Moscow Court Orders Arrest For Kremlin Critic Browder

Bill Browder has repeatedly fought efforts by Russia to use Interpol cooperation agreements to arrest him. 

A Russian court has issued an arrest warrant for Bill Browder, the latest effort in a long-running campaign by Moscow to prosecute the British-American financier.

The December 21 order by the Tver district court came a month after Russian authorities announced that Browder was being charged in absentia with forming a "transnational criminal group." Officials also alleged he was involved in the death of whistle-blower Sergei Magnitsky in a Moscow jail nearly a decade ago.

Despite the warrant and the new charges, it was unlikely Browder will be prosecuted in Russia. Browder spends most of his time in Britain, and has repeatedly fought efforts by Russia to use Interpol cooperation agreements to arrest him.

Browder's Russian lawyer, Aleksandr Antipov, said Browder had not been informed about either the new charge against him or the hearing.

Russian authorities have said they were investigating Browder for possible involvement in what they called "the fatal poisoning with a chemical" of Magnitsky and three other people, something Browder dismissed as baseless and "Kafkaesque."

The accusations are the latest chapter in the ongoing battle between the Kremlin and Browder, a U.S.-born Briton who was once the biggest foreign portfolio investor in Russia but fell afoul of the government and is now an outspoken foe of President Vladimir Putin.

Browder employed Magnitsky, who was arrested in 2008 after exposing a scheme in which mid-ranking Interior Ministry, tax service, and other officials were allegedly behind a $230 million tax fraud.

Magnitsky was later imprisoned, accused of helping to commit the fraud himself.
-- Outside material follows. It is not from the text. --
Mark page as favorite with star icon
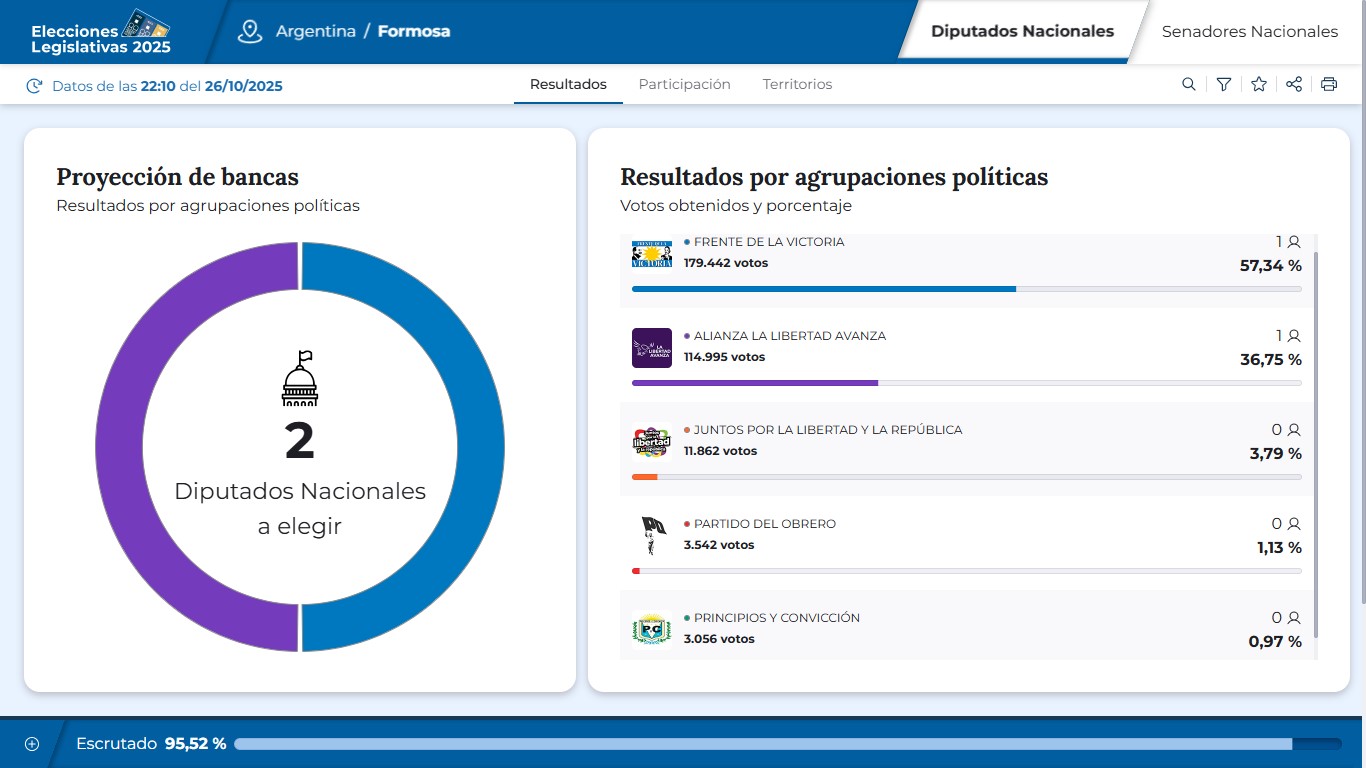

He died in a Moscow jail in 2009 after what some of his supporters have said was treatment that amounted to torture.

Russian authorities, who admitted that the tax fraud took place, tried and convicted Magnitsky posthumously, and also alleged that it was Browder himself who perpetrated the fraud.

A Moscow court sentenced Browder in absentia to nine years in prison in December 2017 after convicting him of large-scale tax evasion.

Since Magnitsky's death, Browder has campaigned for laws in countries worldwide that are designed to punish those responsible for human rights abuses -- including the 2012 U.S. Magnitsky Act, which has infuriated the Kremlin.